Long-term care homes and home care agencies face the toughest shortages and lean on immigration to keep services running. The “occupational renewal ratio” for nurse aides is below 1.0, meaning more are leaving than entering the field. Without steady PR pathways and credential support, administrators warn of closures, bed reductions, or longer waitlists.
Rural and northern communities feel the strain most, where a single vacancy in lab or imaging can force patients to travel hours for basic tests.
Quebec is charting a separate course, planning to limit temporary worker admissions in Montreal and adjust PR targets. Further changes are expected in its 2026–2029 framework, and employers there are closely watching how new rules will shape hiring, training, and retention outside major urban centers.
Human stories that illustrate the stakes
A Filipino home support worker in Winnipeg described how a healthcare-focused invitation allowed her to apply for PR while caring for two seniors. With PR, she plans to bring her spouse, move into a larger rental, and take a diploma to become a licensed practical nurse. Her employer says the PR pathway means they can plan schedules months out, reduce overtime, and improve client continuity—all small gains that add up to safer care.
Ongoing priorities and outlook
IRCC officials stress that ethical recruitment and better credential systems will remain a priority into 2026. Planned actions include:
- keeping category-based selection tuned to labor market data
- continuing investments in licensing capacity
- helping provinces hire where needs are greatest
Employers are urged to offer mentorship, paid supervised practice, and clear promotion tracks so newcomers can grow into roles that match their training.

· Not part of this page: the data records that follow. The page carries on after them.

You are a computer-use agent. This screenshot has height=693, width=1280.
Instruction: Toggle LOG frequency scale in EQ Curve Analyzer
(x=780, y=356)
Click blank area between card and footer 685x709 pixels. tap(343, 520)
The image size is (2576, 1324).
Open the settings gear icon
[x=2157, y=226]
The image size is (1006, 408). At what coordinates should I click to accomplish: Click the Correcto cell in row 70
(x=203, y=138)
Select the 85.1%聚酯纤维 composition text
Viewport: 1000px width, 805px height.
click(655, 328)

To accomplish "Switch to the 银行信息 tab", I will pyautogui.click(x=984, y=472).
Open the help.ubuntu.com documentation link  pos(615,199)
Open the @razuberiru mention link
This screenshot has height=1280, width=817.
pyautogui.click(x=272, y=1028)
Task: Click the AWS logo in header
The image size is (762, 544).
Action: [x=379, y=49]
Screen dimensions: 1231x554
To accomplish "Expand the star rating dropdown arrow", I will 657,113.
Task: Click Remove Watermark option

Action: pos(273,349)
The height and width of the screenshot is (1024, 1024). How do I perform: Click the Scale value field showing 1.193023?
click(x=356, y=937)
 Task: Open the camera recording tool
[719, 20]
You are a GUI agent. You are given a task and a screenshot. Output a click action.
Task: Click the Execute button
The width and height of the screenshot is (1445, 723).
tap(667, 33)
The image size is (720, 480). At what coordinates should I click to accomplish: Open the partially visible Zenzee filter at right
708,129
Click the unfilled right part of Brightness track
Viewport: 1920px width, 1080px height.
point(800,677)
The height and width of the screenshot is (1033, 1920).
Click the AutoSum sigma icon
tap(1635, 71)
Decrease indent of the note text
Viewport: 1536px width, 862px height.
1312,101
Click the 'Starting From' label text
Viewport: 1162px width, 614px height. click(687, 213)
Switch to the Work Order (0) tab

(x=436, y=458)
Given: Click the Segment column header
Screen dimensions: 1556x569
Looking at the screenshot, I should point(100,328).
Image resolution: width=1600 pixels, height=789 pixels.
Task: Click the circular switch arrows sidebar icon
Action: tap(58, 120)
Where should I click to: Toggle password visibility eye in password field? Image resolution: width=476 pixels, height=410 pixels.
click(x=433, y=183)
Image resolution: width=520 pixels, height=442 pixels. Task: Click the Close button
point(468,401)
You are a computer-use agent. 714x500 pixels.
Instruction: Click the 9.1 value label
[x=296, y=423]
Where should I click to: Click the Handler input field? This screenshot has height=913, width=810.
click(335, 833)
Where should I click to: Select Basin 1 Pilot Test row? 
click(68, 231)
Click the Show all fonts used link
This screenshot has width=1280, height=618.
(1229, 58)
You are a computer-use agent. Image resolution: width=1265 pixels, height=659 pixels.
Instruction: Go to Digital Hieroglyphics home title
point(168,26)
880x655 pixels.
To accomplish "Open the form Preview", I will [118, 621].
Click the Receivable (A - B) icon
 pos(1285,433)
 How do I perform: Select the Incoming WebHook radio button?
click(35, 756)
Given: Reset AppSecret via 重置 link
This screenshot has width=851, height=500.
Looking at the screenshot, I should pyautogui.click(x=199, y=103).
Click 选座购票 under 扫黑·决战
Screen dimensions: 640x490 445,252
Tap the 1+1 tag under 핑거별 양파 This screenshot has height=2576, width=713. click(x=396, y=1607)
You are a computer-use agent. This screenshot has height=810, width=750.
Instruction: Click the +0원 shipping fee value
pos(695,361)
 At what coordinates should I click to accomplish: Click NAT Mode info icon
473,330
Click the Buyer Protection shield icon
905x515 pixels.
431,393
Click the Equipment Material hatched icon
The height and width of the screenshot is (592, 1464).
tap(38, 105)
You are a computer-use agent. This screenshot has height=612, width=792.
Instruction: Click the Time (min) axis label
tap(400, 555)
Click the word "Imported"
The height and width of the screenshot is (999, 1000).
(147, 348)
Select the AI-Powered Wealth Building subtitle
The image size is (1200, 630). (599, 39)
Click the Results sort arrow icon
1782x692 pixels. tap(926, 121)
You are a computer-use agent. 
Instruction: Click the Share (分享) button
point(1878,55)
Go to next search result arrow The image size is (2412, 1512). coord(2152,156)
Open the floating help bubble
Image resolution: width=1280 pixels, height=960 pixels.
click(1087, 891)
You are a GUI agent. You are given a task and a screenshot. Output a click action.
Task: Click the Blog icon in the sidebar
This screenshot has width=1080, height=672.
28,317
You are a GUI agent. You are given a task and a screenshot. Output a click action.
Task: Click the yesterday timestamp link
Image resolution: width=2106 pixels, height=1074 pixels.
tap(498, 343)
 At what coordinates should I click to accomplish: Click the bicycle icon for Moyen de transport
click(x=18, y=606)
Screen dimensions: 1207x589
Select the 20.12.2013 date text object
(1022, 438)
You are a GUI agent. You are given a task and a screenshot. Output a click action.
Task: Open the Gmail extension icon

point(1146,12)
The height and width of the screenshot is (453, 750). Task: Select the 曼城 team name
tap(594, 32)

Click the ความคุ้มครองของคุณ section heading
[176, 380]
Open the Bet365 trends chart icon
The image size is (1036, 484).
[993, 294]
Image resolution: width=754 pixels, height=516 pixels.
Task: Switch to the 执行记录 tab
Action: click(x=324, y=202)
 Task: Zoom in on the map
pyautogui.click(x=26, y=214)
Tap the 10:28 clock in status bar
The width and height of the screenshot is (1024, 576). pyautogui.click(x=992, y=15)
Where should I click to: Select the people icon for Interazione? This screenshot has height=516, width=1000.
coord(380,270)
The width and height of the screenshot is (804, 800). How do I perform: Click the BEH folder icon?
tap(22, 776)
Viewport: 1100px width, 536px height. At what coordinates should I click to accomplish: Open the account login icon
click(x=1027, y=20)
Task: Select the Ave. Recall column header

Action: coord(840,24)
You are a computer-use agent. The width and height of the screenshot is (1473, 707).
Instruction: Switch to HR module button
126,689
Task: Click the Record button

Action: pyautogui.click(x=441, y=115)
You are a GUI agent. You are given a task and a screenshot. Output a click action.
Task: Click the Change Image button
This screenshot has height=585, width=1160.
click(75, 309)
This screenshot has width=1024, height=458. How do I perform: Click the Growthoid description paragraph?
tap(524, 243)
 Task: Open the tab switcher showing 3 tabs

For readers tracking the latest rules and program updates, IRCC’s official page offers current guidance on Express Entry, category-based draws, and healthcare pathways, including processing trends and program bulletins. See IRCC’s immigration programs overview at Immigration, Refugees and Citizenship Canada.
With healthcare workers at the center of the country’s admissions plan, and with Express Entry draws built to target their skills, the pathway from temporary status to permanent resident status has rarely been stronger. The remaining challenge is to ensure licensing changes keep pace so people trained to care can get to work faster—in hospitals, care homes, clinics, and, just as importantly, in the living rooms where seniors and families need them most.
This Article in a Nutshell
Canada has intensified efforts to convert temporary health workers into permanent residents to address staffing shortages across hospitals, long-term care, and home care. A healthcare-focused Express Entry draw on August 19, 2025 issued 2,500 ITAs with a 470 CRS minimum. With 207,650 new permanent residents admitted in H1 2025 and projected admissions near 415,000 for the year, policy emphasizes in-Canada transitions. Retention data are strong—over 80% remain in the sector after one year. Since 2023, category-based Express Entry draws have prioritized healthcare with lower cut-offs; Ottawa invested up to $86 million (2024–2025) to accelerate foreign credential recognition for roughly 6,600 professionals. Home care pilots opened March 31, 2025 and filled on day one, underscoring demand. IRCC processing times for healthcare-targeted PR average 6–8 months. Remaining challenges include credential bottlenecks, underemployment, and inconsistent bridge programs; advocates seek faster, transparent provincial rules, paid supervised practice, and mentorship funding. The strategy improves PR pathways but requires licensing reforms to let trained professionals work where needed.